Incredibly, somehow Chuck did make it all happen. Sure, there were hiccups along the way, but the production team held everything together, and Ben, the non-bully bully, didn’t see his humiliation coming. By the end of the day-long prank, Ben had been completely tricked into believing he’d lost his job at the movie theater, and he was forced to watch his prized car be crushed by huge hydraulic arms and left a warped, metal cube in a desolate junkyard.
In the final reveal, Zach, the non-nerd nerd, leaped out of hiding as four different cameras flooded the scene, all pointed at a very confused Ben. To drive the point home, Zach shouted the only line from our script that made the final pilot:
“This is for what you did to me back in high school!”
Poor Ben, with all the past humiliations of his childhood flooding back into his face, could only stare back at his high school bully in abject horror. After a moment of breathless silence, Ben stammered, almost in tears:
“Why do you keep doing this to me?”
It was a moment of genuine pain and helplessness that revealed the true mean-spiritedness of our ill-fated show.
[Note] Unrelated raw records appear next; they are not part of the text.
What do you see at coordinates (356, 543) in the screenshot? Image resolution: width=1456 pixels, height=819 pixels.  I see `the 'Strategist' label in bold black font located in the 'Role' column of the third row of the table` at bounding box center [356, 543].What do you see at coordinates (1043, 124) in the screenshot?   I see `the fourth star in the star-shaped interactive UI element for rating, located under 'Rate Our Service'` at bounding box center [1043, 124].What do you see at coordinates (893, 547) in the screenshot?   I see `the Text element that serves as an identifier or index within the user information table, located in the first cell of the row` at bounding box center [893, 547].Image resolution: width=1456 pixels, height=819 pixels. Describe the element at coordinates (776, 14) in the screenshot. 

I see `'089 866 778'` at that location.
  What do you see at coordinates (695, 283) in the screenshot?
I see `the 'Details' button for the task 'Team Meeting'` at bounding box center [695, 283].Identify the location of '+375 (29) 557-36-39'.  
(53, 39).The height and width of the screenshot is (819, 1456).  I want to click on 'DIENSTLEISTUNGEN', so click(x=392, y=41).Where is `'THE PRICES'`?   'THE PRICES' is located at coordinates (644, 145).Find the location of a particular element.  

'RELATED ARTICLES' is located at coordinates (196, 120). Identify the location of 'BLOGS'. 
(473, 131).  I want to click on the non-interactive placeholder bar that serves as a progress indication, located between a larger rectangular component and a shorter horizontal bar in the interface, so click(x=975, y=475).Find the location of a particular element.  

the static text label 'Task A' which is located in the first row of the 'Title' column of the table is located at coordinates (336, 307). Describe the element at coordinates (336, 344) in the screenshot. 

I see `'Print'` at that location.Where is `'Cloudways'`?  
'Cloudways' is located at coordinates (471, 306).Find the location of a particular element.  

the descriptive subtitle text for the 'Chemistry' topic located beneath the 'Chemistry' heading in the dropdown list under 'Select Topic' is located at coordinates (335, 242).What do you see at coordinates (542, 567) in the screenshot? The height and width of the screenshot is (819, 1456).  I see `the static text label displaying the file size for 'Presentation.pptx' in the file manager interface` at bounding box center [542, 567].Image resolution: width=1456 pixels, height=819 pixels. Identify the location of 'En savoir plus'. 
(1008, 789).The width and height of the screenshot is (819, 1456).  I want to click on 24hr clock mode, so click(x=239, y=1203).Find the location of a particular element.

Chuck was instantly on the scene in damage-control mode, his arm wrapped around
a shell-shocked Ben as he ushered him away from the cameras. We couldn’t use that response, it was too heartbreaking. There was no satisfaction, no comeuppance. It was tragedy. Somehow Chuck would have to convince this poor guy to sign a release form allowing his latest humiliation to be shown on television.
But if I learned anything working for Chuck Mercer, he always got what he wanted.
Moments later, the crew watched in amazement as Ben signed the invaluable release form. Then Chuck walked him back to the scene, announcing that we would be re-shooting that big reveal again to get a more “bully-like” reaction from Ben. And, even more incredible, Ben was happy to play along.
Standing stunned in the background, I watched as Mike the Production Supervisor turned to Chuck and asked, “How in the hell did you get that kid to sign the release?”
“I promised to read his screenplay,” Chuck laughed wildly. “He’s a wannabe writer; he’ll do anything.”